= Stewart Purvis =

British broadcaster, executive, author and academic

Stewart Peter Purvis CBE is a British broadcaster, broadcasting executive, author and academic.

Purvis is married with three children.

==Education==
Purvis was educated at Southville School, a state primary in Feltham, West London then Dulwich College, an independent school for boys in Dulwich in South London. He graduated with a BA in Politics from the University of Exeter.

== TV Journalism ==
Stewart's media career began as a local radio reporter, a regional television presenter and a Sunday tabloid freelance while still at university. He was then chosen as one of the BBC's first three News Trainees in 1969. He moved to ITN in 1972 where he went on to win Royal Television Society awards for news and documentaries, two BAFTA awards as Editor of Channel Four News and also collected a TV Times award and even an ‘Office Building of the Year’ award for ITN’s Norman Foster -designed headquarters in Gray's Inn Road, London.

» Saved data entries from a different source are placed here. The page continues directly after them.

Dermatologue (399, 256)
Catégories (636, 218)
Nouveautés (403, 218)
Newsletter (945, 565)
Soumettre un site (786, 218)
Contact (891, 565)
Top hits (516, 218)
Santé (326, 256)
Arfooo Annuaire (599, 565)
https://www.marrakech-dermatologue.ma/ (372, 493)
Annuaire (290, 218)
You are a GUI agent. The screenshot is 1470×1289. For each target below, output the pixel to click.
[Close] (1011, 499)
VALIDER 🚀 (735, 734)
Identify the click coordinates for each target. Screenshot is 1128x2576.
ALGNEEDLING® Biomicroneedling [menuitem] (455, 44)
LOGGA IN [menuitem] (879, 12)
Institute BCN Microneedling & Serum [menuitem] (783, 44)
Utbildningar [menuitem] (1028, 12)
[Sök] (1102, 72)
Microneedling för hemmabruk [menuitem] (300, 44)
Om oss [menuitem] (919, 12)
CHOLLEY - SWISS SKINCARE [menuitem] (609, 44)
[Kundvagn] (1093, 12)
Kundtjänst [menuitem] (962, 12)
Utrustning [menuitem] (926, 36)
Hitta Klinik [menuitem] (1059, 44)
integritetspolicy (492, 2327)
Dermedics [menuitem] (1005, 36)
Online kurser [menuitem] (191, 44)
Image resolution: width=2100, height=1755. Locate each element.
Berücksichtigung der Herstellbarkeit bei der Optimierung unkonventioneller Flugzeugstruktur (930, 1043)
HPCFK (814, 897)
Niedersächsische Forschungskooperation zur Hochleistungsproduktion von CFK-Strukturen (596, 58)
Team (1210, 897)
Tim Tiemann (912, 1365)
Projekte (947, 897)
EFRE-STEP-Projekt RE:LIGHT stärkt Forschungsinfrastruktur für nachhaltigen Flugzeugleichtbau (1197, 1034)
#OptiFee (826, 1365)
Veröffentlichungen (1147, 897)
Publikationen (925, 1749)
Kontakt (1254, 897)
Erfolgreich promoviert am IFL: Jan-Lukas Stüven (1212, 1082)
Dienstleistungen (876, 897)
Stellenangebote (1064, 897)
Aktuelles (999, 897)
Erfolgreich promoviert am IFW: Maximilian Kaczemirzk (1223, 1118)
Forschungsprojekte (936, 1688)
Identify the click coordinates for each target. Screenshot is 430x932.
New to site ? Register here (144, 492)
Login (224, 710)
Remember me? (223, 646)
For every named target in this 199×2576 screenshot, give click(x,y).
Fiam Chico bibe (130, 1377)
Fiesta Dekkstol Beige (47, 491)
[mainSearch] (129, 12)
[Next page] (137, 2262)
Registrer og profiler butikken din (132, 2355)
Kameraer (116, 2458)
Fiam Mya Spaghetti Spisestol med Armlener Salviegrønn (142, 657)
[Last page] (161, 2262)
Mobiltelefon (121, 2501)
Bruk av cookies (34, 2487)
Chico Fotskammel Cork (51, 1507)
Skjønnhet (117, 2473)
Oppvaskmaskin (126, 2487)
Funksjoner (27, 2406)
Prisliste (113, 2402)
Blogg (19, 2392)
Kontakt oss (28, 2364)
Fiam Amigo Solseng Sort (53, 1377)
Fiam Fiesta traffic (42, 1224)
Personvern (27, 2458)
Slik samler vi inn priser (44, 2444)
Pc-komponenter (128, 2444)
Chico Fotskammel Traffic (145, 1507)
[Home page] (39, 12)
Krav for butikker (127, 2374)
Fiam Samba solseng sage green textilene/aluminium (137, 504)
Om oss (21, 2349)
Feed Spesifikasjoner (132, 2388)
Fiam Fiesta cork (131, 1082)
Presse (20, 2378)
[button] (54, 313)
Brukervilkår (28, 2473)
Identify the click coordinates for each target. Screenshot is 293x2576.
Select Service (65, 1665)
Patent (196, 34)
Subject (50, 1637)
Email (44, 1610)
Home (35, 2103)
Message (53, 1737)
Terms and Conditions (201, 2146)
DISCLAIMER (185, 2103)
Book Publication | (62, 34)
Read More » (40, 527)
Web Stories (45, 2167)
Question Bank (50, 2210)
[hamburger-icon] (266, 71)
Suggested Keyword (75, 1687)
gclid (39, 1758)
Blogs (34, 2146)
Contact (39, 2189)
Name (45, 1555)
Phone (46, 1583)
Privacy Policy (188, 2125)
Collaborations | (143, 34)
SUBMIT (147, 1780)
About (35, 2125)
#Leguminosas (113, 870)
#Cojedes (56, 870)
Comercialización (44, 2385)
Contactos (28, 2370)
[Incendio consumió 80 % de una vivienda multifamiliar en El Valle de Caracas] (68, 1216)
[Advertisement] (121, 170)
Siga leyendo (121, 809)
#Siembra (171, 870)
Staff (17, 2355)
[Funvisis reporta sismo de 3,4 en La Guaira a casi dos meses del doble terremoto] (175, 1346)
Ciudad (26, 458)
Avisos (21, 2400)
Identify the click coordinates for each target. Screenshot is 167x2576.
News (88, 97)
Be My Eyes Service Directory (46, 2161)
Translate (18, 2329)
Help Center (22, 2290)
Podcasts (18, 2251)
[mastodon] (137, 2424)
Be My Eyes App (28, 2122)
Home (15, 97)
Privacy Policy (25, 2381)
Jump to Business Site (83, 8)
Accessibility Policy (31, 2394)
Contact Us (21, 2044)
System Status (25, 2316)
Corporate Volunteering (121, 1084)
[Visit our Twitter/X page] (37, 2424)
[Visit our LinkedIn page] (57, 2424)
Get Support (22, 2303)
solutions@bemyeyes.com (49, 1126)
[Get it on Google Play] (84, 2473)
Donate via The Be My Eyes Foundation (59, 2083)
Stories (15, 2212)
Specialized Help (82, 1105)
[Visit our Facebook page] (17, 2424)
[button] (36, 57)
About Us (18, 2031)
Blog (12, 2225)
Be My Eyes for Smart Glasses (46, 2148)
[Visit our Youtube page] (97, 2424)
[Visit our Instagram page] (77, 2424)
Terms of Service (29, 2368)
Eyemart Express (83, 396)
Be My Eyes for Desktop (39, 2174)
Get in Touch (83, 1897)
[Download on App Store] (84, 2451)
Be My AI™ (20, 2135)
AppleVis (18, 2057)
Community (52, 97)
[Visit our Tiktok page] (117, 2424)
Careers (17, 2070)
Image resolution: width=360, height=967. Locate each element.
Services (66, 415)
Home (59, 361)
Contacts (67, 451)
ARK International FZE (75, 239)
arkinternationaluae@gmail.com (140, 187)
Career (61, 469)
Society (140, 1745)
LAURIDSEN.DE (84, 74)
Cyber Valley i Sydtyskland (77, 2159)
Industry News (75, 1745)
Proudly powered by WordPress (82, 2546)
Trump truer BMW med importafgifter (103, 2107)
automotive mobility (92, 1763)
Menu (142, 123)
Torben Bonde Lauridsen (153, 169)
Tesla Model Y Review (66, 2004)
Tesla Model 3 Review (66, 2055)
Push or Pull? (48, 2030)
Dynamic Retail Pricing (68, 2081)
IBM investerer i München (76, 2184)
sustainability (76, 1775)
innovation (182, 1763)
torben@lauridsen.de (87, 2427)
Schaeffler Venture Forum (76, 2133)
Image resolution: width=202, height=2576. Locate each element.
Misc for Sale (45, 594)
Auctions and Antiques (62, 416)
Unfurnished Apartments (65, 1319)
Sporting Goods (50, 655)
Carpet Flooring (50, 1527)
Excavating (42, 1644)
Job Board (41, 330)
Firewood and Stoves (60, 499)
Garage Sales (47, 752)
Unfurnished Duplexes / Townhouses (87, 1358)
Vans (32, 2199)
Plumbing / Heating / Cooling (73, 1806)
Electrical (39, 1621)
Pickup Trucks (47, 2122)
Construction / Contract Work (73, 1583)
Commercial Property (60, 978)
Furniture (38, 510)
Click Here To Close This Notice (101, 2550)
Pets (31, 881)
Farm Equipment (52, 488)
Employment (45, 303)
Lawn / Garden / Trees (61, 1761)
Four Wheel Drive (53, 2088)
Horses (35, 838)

Purvis became the third editor of ITN's Channel 4 News in 1983 after a troubled launch and is generally credited with creating the programme in its current ethos.

While editing Channel Four News he also produced a 1985–86 TV project with the Prince and Princess of Wales. ‘Talking Personally’ was one of the top ten most-watched programmes of 1985 and the two-part documentary ‘In Private, In Public’ was watched by 18.45 million, putting it into the top five programmes of 1986.

In December 1992 he broke the story of the separation of the Prince and Princess on the ITV Lunchtime News, before the announcement later that day by Prime Minister John Major.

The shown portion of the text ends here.